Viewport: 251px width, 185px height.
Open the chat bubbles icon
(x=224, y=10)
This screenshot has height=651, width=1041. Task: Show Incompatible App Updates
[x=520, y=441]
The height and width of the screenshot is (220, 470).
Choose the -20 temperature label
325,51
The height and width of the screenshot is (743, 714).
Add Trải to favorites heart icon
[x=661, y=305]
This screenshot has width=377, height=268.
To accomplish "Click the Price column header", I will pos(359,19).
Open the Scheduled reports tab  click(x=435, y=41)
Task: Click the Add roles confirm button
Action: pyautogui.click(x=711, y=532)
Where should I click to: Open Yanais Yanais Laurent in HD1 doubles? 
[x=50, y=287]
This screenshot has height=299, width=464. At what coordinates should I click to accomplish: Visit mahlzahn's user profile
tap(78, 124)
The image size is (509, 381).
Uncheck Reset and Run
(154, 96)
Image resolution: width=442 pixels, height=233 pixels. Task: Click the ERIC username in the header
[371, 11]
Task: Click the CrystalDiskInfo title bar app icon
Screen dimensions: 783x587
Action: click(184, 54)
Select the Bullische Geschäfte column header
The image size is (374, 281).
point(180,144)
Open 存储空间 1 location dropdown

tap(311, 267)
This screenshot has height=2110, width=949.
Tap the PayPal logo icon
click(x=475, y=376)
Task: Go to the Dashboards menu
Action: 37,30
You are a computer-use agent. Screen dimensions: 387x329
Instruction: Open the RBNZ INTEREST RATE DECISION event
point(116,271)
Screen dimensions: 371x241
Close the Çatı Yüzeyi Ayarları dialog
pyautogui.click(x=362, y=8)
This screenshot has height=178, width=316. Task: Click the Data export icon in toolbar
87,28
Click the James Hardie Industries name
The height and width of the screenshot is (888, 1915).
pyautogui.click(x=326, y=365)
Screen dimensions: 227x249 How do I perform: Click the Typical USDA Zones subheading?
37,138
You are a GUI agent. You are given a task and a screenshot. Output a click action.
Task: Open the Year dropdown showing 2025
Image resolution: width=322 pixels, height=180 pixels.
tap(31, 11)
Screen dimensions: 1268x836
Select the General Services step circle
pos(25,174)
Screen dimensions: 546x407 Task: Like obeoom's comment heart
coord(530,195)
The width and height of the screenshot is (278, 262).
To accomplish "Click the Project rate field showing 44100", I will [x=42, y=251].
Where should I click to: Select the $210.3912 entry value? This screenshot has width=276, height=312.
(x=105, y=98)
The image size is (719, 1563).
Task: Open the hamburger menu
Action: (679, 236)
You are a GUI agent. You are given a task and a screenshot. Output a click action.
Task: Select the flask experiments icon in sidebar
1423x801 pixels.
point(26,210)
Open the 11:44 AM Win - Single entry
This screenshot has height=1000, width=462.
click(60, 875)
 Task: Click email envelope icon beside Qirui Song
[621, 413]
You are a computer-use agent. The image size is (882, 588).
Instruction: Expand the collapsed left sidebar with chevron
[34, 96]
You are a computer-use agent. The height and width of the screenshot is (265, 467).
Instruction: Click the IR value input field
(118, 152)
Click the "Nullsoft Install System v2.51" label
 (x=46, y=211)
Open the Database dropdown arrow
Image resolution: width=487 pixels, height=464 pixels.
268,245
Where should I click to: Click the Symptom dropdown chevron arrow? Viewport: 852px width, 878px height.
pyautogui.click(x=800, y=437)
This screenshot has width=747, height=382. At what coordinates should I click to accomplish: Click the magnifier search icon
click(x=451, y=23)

━━━━━━━━━━━━━━━━━━━━━━━━━━━━━━

Once more, write out the entries exactly as they were written.

Viewport: 251px width, 185px height.
Open the chat bubbles icon
(x=224, y=10)
This screenshot has height=651, width=1041. Task: Show Incompatible App Updates
[x=520, y=441]
The height and width of the screenshot is (220, 470).
Choose the -20 temperature label
325,51
The height and width of the screenshot is (743, 714).
Add Trải to favorites heart icon
[x=661, y=305]
This screenshot has width=377, height=268.
To accomplish "Click the Price column header", I will pos(359,19).
Open the Scheduled reports tab  click(x=435, y=41)
Task: Click the Add roles confirm button
Action: pyautogui.click(x=711, y=532)
Where should I click to: Open Yanais Yanais Laurent in HD1 doubles? 
[x=50, y=287]
This screenshot has height=299, width=464. At what coordinates should I click to accomplish: Visit mahlzahn's user profile
tap(78, 124)
The image size is (509, 381).
Uncheck Reset and Run
(154, 96)
Image resolution: width=442 pixels, height=233 pixels. Task: Click the ERIC username in the header
[371, 11]
Task: Click the CrystalDiskInfo title bar app icon
Screen dimensions: 783x587
Action: click(184, 54)
Select the Bullische Geschäfte column header
The image size is (374, 281).
point(180,144)
Open 存储空间 1 location dropdown

tap(311, 267)
This screenshot has height=2110, width=949.
Tap the PayPal logo icon
click(x=475, y=376)
Task: Go to the Dashboards menu
Action: 37,30
You are a computer-use agent. Screen dimensions: 387x329
Instruction: Open the RBNZ INTEREST RATE DECISION event
point(116,271)
Screen dimensions: 371x241
Close the Çatı Yüzeyi Ayarları dialog
pyautogui.click(x=362, y=8)
This screenshot has height=178, width=316. Task: Click the Data export icon in toolbar
87,28
Click the James Hardie Industries name
The height and width of the screenshot is (888, 1915).
pyautogui.click(x=326, y=365)
Screen dimensions: 227x249 How do I perform: Click the Typical USDA Zones subheading?
37,138
You are a GUI agent. You are given a task and a screenshot. Output a click action.
Task: Open the Year dropdown showing 2025
Image resolution: width=322 pixels, height=180 pixels.
tap(31, 11)
Screen dimensions: 1268x836
Select the General Services step circle
pos(25,174)
Screen dimensions: 546x407 Task: Like obeoom's comment heart
coord(530,195)
The width and height of the screenshot is (278, 262).
To accomplish "Click the Project rate field showing 44100", I will [x=42, y=251].
Where should I click to: Select the $210.3912 entry value? This screenshot has width=276, height=312.
(x=105, y=98)
The image size is (719, 1563).
Task: Open the hamburger menu
Action: (679, 236)
You are a GUI agent. You are given a task and a screenshot. Output a click action.
Task: Select the flask experiments icon in sidebar
1423x801 pixels.
point(26,210)
Open the 11:44 AM Win - Single entry
This screenshot has height=1000, width=462.
click(60, 875)
 Task: Click email envelope icon beside Qirui Song
[621, 413]
You are a computer-use agent. The image size is (882, 588).
Instruction: Expand the collapsed left sidebar with chevron
[34, 96]
You are a computer-use agent. The height and width of the screenshot is (265, 467).
Instruction: Click the IR value input field
(118, 152)
Click the "Nullsoft Install System v2.51" label
 (x=46, y=211)
Open the Database dropdown arrow
Image resolution: width=487 pixels, height=464 pixels.
268,245
Where should I click to: Click the Symptom dropdown chevron arrow? Viewport: 852px width, 878px height.
pyautogui.click(x=800, y=437)
This screenshot has width=747, height=382. At what coordinates should I click to accomplish: Click the magnifier search icon
click(x=451, y=23)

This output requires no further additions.